These entries must be printed again exactly as they are.

* Material for the task *
[Start of Attachment]

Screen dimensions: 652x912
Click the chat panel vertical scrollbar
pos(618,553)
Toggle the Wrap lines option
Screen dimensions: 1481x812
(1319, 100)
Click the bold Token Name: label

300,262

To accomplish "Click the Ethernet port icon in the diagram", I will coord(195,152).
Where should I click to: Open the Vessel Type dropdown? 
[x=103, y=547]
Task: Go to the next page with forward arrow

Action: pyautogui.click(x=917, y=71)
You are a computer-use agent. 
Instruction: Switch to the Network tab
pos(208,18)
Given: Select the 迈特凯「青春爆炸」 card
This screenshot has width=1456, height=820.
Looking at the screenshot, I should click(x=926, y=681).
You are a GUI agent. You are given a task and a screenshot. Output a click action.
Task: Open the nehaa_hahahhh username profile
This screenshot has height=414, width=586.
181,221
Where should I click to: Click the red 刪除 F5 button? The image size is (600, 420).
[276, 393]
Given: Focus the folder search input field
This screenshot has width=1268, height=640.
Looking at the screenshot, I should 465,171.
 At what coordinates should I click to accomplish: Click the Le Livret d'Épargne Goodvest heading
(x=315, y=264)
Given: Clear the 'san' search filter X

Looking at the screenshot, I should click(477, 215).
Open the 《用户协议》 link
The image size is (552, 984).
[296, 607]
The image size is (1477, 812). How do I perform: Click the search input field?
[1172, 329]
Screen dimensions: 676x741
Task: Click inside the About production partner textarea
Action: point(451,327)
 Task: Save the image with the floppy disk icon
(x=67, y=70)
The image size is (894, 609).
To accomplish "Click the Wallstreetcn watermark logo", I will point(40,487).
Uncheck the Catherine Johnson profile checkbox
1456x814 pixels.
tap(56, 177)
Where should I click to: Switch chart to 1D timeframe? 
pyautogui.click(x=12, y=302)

[End of Attachment]

* Expected output *
Screen dimensions: 652x912
Click the chat panel vertical scrollbar
pos(618,553)
Toggle the Wrap lines option
Screen dimensions: 1481x812
(1319, 100)
Click the bold Token Name: label

300,262

To accomplish "Click the Ethernet port icon in the diagram", I will coord(195,152).
Where should I click to: Open the Vessel Type dropdown? 
[x=103, y=547]
Task: Go to the next page with forward arrow

Action: pyautogui.click(x=917, y=71)
You are a computer-use agent. 
Instruction: Switch to the Network tab
pos(208,18)
Given: Select the 迈特凯「青春爆炸」 card
This screenshot has width=1456, height=820.
Looking at the screenshot, I should click(x=926, y=681).
You are a GUI agent. You are given a task and a screenshot. Output a click action.
Task: Open the nehaa_hahahhh username profile
This screenshot has height=414, width=586.
181,221
Where should I click to: Click the red 刪除 F5 button? The image size is (600, 420).
[276, 393]
Given: Focus the folder search input field
This screenshot has width=1268, height=640.
Looking at the screenshot, I should 465,171.
 At what coordinates should I click to accomplish: Click the Le Livret d'Épargne Goodvest heading
(x=315, y=264)
Given: Clear the 'san' search filter X

Looking at the screenshot, I should click(477, 215).
Open the 《用户协议》 link
The image size is (552, 984).
[296, 607]
The image size is (1477, 812). How do I perform: Click the search input field?
[1172, 329]
Screen dimensions: 676x741
Task: Click inside the About production partner textarea
Action: point(451,327)
 Task: Save the image with the floppy disk icon
(x=67, y=70)
The image size is (894, 609).
To accomplish "Click the Wallstreetcn watermark logo", I will point(40,487).
Uncheck the Catherine Johnson profile checkbox
1456x814 pixels.
tap(56, 177)
Where should I click to: Switch chart to 1D timeframe? 
pyautogui.click(x=12, y=302)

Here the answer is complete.